— start Working data —

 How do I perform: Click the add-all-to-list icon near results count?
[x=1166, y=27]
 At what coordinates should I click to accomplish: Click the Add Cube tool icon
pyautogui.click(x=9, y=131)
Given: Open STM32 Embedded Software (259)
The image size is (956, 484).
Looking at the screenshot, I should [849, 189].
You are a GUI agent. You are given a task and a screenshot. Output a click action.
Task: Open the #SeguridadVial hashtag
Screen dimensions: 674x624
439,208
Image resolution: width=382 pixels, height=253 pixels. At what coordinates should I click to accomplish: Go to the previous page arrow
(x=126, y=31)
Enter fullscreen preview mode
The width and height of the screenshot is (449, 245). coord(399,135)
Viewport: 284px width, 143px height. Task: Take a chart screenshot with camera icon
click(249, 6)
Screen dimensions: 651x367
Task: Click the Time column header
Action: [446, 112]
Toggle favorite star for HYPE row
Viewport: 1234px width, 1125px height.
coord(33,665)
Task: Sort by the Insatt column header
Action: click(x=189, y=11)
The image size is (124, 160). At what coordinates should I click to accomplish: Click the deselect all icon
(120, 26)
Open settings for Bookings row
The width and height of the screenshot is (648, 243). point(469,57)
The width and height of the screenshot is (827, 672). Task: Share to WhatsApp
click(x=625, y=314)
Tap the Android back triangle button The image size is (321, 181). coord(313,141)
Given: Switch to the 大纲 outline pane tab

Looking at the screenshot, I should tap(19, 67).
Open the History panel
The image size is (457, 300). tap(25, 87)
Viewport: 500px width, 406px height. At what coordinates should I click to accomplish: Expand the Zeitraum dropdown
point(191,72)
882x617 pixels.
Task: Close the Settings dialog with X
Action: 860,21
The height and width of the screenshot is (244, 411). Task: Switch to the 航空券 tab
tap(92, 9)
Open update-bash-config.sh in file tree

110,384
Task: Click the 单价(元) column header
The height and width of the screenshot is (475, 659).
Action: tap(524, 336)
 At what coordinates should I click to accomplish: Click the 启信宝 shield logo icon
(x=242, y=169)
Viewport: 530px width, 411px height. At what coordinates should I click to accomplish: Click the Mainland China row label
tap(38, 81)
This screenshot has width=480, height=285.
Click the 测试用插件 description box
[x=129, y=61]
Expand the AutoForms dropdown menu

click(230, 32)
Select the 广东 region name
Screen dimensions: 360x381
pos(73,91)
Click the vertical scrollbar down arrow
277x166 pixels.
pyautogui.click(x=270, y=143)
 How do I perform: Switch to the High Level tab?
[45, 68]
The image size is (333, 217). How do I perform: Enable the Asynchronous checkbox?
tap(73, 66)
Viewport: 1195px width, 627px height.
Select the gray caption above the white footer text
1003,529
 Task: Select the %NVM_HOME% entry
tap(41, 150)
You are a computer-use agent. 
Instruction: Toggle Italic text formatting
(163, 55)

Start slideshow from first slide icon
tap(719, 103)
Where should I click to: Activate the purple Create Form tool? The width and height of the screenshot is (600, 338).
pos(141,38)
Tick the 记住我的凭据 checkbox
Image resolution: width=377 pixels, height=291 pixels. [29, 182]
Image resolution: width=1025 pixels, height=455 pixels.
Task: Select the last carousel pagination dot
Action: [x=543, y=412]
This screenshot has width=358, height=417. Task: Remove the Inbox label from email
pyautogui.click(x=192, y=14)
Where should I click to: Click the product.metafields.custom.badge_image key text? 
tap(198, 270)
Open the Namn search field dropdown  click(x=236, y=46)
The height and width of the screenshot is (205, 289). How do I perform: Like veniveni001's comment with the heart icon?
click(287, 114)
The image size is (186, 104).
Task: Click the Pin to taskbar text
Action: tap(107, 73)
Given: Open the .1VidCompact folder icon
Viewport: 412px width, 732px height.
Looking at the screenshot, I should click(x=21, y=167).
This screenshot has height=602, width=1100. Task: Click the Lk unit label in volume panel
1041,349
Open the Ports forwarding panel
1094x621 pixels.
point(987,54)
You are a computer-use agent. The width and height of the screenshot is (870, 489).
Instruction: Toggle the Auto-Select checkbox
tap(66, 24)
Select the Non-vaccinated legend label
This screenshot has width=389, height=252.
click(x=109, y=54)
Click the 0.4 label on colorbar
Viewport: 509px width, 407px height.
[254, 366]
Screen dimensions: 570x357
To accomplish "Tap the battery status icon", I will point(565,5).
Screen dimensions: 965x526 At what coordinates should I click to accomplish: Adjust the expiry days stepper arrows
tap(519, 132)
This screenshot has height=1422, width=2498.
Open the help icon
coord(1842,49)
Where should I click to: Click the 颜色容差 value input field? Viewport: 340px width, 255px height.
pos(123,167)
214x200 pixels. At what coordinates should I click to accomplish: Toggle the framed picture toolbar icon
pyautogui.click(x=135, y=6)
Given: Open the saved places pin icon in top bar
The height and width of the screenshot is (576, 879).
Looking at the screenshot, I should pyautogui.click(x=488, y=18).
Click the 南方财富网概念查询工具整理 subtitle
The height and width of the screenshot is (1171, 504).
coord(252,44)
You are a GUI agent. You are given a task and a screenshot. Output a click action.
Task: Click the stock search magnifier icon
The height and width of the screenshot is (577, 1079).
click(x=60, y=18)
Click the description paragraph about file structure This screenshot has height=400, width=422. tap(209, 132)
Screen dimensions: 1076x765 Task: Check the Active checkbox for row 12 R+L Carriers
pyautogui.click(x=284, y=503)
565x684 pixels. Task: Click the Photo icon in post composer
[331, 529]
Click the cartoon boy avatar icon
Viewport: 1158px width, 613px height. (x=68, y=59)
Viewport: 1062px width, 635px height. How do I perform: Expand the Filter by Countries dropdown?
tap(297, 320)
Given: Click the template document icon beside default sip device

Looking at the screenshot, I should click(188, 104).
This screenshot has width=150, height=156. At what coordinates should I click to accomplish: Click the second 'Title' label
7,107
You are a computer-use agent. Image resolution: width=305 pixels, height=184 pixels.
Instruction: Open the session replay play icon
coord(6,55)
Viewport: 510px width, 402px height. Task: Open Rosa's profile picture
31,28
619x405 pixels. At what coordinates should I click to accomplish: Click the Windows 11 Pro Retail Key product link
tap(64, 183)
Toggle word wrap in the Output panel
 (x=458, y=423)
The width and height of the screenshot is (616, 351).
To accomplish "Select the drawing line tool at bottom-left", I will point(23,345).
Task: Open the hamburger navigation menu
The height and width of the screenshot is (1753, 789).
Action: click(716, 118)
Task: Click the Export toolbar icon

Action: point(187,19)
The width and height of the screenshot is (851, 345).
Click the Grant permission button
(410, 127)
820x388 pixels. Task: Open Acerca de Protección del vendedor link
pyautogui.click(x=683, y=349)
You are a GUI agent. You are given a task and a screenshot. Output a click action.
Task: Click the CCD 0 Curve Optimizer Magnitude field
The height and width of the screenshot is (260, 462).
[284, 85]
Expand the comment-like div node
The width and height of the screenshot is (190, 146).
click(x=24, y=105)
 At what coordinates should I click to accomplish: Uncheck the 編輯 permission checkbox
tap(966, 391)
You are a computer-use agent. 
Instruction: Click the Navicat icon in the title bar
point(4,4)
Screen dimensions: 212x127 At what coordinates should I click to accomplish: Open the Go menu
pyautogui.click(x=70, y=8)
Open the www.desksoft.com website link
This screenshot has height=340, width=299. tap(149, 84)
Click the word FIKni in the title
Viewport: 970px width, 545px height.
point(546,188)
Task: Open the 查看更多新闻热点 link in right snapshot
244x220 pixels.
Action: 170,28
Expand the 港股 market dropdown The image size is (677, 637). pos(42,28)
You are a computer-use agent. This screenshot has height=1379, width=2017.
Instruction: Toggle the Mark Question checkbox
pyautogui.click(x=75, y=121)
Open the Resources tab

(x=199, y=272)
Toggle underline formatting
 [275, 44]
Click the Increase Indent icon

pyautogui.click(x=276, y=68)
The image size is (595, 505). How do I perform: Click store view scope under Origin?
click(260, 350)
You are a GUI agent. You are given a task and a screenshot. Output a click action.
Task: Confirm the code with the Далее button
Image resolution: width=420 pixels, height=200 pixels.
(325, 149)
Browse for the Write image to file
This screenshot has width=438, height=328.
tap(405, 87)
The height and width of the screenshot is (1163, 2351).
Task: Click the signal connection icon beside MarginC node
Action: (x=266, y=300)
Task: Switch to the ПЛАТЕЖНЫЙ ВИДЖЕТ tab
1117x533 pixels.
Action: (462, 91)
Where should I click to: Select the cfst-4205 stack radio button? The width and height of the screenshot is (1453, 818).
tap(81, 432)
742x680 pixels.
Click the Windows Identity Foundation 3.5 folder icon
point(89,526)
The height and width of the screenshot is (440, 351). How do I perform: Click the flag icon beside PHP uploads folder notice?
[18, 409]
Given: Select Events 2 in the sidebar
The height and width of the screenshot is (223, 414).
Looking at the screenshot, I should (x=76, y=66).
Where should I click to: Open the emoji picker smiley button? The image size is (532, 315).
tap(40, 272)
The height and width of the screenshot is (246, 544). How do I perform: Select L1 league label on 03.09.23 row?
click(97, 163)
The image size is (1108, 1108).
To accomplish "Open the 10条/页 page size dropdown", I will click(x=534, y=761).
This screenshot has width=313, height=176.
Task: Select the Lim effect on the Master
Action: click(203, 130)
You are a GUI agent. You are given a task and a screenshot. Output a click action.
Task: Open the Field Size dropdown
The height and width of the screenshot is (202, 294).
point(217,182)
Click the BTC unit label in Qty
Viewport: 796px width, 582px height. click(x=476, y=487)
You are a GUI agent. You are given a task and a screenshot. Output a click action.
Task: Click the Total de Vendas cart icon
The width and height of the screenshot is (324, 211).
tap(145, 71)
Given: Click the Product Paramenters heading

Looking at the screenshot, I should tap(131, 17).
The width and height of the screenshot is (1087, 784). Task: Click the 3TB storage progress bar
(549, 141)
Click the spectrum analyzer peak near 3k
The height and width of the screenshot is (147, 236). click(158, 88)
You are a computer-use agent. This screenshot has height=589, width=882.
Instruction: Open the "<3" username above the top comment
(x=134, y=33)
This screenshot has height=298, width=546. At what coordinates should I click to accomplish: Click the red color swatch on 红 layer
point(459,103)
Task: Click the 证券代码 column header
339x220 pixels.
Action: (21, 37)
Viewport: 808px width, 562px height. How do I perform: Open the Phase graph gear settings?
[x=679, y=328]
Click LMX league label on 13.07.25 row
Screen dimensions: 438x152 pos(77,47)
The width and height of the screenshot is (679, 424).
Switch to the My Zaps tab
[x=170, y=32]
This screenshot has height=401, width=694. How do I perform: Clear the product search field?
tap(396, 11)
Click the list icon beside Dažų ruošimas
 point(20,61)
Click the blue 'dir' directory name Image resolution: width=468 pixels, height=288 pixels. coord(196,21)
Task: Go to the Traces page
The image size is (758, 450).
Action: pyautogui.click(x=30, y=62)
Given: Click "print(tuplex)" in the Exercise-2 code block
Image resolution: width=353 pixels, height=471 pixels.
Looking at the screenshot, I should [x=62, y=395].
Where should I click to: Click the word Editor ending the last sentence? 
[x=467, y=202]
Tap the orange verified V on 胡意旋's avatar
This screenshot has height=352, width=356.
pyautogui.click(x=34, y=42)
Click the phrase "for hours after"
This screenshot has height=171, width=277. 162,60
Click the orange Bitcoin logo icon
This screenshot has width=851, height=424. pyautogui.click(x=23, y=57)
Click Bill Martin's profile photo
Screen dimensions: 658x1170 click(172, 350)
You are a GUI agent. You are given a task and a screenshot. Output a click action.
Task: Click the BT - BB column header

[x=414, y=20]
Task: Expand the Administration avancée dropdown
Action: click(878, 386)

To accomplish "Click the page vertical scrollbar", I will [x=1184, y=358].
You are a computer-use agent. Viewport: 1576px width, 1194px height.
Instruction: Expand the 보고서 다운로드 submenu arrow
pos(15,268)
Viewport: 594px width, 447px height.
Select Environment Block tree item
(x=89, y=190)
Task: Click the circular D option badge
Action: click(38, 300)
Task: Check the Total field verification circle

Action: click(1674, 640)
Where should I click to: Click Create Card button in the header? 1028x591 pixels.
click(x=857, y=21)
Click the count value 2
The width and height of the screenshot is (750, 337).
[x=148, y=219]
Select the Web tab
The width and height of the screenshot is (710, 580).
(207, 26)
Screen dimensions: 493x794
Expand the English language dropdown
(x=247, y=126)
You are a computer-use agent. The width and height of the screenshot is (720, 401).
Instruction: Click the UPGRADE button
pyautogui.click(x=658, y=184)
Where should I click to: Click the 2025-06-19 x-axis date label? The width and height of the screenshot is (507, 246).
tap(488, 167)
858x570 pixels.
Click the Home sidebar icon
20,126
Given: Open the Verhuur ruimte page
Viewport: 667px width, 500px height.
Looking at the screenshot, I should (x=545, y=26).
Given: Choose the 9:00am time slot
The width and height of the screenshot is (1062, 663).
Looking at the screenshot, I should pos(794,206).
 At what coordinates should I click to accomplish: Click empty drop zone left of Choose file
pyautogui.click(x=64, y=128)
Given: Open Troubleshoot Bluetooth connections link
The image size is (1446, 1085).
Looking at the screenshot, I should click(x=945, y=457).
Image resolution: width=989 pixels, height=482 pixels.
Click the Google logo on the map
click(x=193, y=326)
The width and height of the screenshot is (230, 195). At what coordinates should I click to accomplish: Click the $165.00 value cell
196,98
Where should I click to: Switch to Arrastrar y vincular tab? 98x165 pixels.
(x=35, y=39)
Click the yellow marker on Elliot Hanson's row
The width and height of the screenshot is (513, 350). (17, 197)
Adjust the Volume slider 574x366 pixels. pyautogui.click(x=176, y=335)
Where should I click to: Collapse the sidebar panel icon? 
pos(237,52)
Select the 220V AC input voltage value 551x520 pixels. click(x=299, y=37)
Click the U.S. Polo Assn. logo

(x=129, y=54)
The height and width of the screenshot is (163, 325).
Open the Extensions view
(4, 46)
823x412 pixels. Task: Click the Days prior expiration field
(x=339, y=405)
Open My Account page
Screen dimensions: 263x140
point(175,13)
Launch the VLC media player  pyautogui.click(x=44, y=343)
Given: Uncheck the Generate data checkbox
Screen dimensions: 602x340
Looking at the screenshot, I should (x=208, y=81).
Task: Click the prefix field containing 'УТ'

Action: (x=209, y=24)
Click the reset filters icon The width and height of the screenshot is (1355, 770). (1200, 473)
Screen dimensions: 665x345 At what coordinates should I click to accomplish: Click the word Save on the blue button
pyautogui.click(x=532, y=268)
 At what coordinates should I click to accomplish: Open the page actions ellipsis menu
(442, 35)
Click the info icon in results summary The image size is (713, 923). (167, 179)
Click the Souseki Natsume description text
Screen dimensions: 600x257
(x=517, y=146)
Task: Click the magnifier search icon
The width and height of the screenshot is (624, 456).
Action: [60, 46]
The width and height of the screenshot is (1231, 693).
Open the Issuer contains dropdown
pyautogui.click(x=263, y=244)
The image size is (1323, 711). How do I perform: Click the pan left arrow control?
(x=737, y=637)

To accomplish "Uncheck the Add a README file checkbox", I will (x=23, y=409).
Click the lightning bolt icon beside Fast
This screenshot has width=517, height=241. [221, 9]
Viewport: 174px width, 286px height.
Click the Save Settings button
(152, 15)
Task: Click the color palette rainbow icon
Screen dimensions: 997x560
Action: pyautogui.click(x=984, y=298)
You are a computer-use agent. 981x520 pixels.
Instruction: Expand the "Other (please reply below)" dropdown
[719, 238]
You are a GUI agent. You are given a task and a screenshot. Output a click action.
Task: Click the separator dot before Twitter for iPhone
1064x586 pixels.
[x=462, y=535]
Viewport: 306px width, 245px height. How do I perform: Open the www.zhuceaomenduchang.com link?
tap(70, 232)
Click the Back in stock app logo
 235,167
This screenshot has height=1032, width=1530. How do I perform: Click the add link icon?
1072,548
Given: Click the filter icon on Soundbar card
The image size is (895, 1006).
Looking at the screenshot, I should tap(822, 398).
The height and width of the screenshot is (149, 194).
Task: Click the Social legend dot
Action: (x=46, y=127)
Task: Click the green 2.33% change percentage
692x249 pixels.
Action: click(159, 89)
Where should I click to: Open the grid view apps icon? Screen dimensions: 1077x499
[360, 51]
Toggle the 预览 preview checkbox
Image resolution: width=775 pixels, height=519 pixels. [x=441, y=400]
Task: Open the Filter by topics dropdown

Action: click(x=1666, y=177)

— end Working data —

Stated problem: Swap "profile picture" for "avatar" in the rows starting at the line containing "This screenshot has width=150, height=156." and ending at the line containing "tap(64, 183)", and reproduce those rows with everything else unchanged.

Written solution:
This screenshot has width=150, height=156. At what coordinates should I click to accomplish: Click the second 'Title' label
7,107
You are a computer-use agent. Image resolution: width=305 pixels, height=184 pixels.
Instruction: Open the session replay play icon
coord(6,55)
Viewport: 510px width, 402px height. Task: Open Rosa's avatar
31,28
619x405 pixels. At what coordinates should I click to accomplish: Click the Windows 11 Pro Retail Key product link
tap(64, 183)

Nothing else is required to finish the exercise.